> _Short exercise A_
Write out the passage on the maximal term of a series between "Revision as of" and "of this series.", inclusive.
> _Short exercise B_
Carry the passage on the maximal term of a series forward from its final sentence.

> _Document extract_
Revision as of 21:16, 14 January 2012

The term of a convergent series of numbers or functions with positive terms the value of which is not less than the values of all other terms of this series.

Applying this idea to the study of power series

$$ \sum_{k=0}^{\infty}c_{k}(z-a)^{k} $$ in one complex variable $z$ with positive radius of convergence $R$, $0<R\leq\infty$, one has in mind the maximal term $\mu(r)$ of the series

$$ \sum_{k=0}^{\infty}|c_{k}|r^{k},\quad 0<r=|z-a|<R. $$ Thus,

$$|c_{k}|r^{k}\leq\mu(r),\quad k=0,1,\dots$$ The index $\nu(r)$ of the maximal term $\mu(r)$ is called the central index:

$$\mu(r)=|c_{\nu(r)}|r^{\nu(r)} .$$ If there are several terms in modulus equal to $\mu(r)$, then the central index is taken to be the largest of the indices of these terms. The function

$$y=\ln\mu(e^x), \quad -\infty\leq x\leq\infty ,$$ is non-decreasing and convex; the function $\nu(r)$ is a step-function, increases at discontinuity points in natural numbers and is everywhere continuous from the right.

> _Source excerpt_
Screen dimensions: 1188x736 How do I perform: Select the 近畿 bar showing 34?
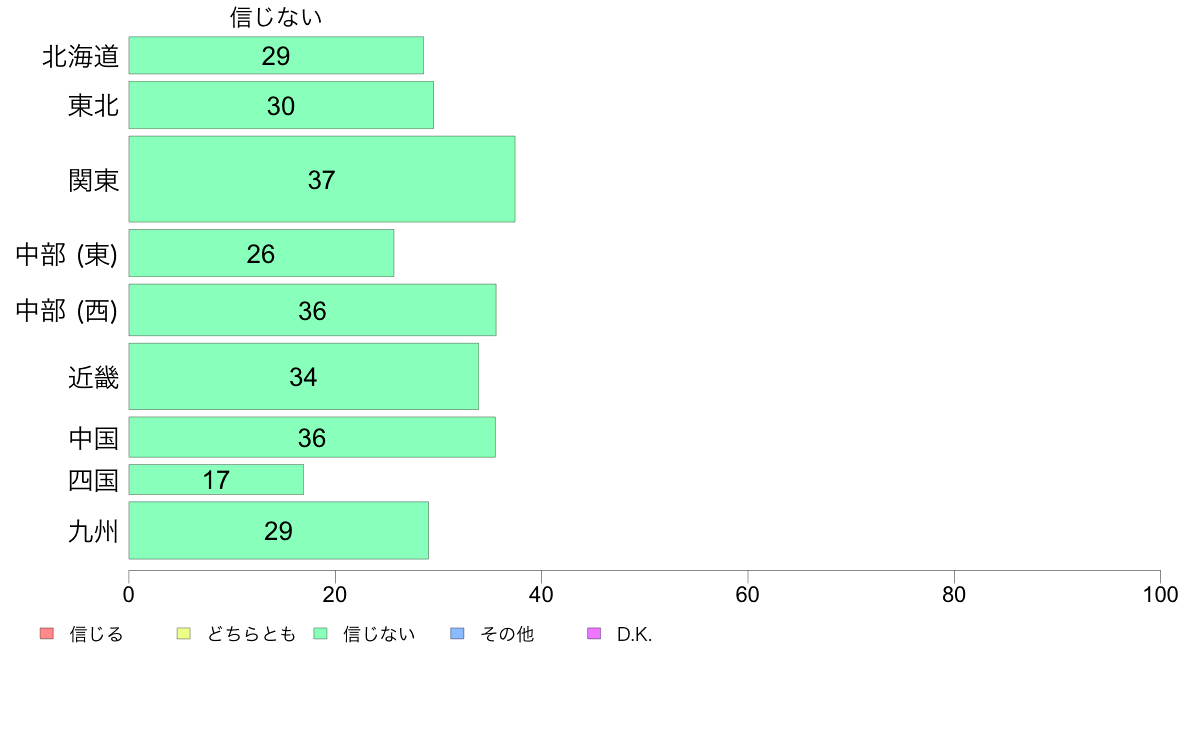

> _Right answer A_
Revision as of 21:16, 14 January 2012

The term of a convergent series of numbers or functions with positive terms the value of which is not less than the values of all other terms of this series.

> _Right answer B_
References

[1] G. Valiron, "Les fonctions analytiques" , Paris (1954)
[2] H. Wittich, "Neuere Untersuchungen über eindeutige analytische Funktionen" , Springer (1955)
[3] G. Pólya, G. Szegö, "Problems and theorems in analysis" , 2 , Springer (1976) pp. Part IV, Chapt. 1 (Translated from German)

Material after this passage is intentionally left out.